Vice Squad Strikes Gold, Parrot City in Flames

Special from The Gladstone Gladiator (May 1, 1884)

(Parrot City) The dark side of the mining boom came to light tonight as contingents of local deputies, backed by Pinkerton agents and remnants of the Colorado State militia staged a midnight raid on brothels and opium dens here.

Their expenses paid by railroad interests the small but hallowed army was silent moments before the strike. They are one as the new abolitionists joined by a young reporter from this paper, a foul-smelling circuit judge and an anxious undertaker from Silverton. They move on the sweaty gulch under the eye of a band of Utes peering from the painted ponies of their last hurrah.

Not since the Civil War have such perverse conditions existed unchecked by civilized men.

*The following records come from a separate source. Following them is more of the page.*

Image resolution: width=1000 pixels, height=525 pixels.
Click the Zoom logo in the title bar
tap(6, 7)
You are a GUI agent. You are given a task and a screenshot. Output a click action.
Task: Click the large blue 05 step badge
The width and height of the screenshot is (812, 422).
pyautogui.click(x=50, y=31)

Upon entering the muddy hollow that has come to be named Parrot City it becomes apparent that one must keep a firm hold on anything of value.

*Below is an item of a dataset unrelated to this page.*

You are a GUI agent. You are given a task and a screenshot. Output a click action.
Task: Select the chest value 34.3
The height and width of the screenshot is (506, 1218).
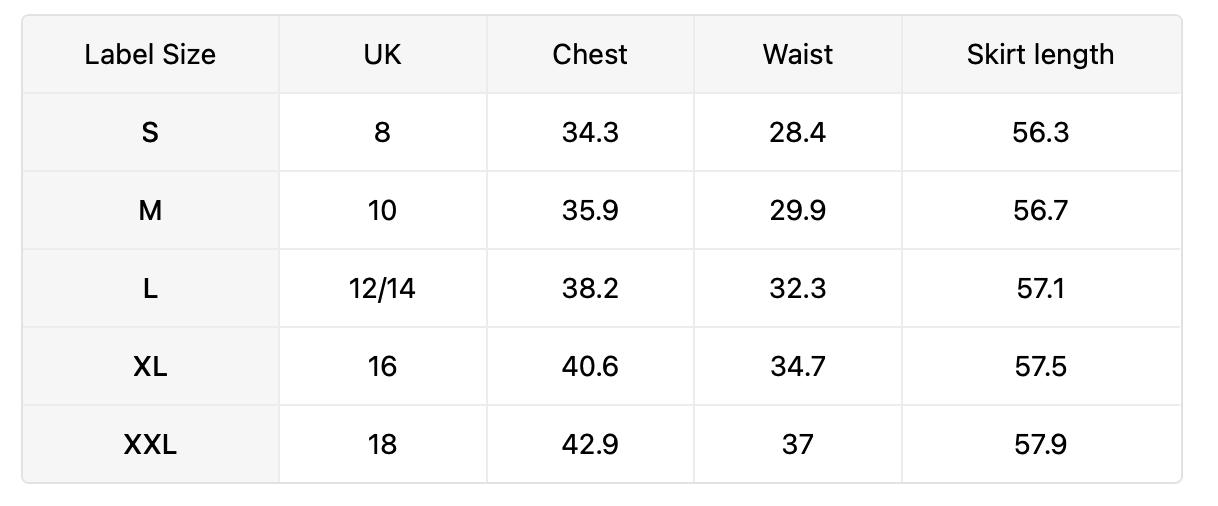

Swaying residents, drunk from rapid fire fermentation, stand in the doorways of makeshift tar shacks watching for the slightest weakness, a blink, on the part of the regiment. A nickel for a beer. Four cents for a life.

The first order of business is to close down and torch the ramshackle Mule Billiards which doubles as a house of ill repute. Since January this dump has hosted several murders in its debauched halls. Miners, heavy with gold dust and momentarily rich in ore from surrounding claims are systematically fleeced here and then thrown out to the rutted streets to survive the frigid night in their skivvies.

Run by Polly Singleton, The Mule will be the first to go. Hallelujah. Watch it go up in flames. Watch the rats scurry to retrieve their lives as the flames creep higher into the frosty spring night. The sun seems to have stayed up in the sky just a wee bit longer to catch the finale. Ashes to ashes. Purification. On to the next den…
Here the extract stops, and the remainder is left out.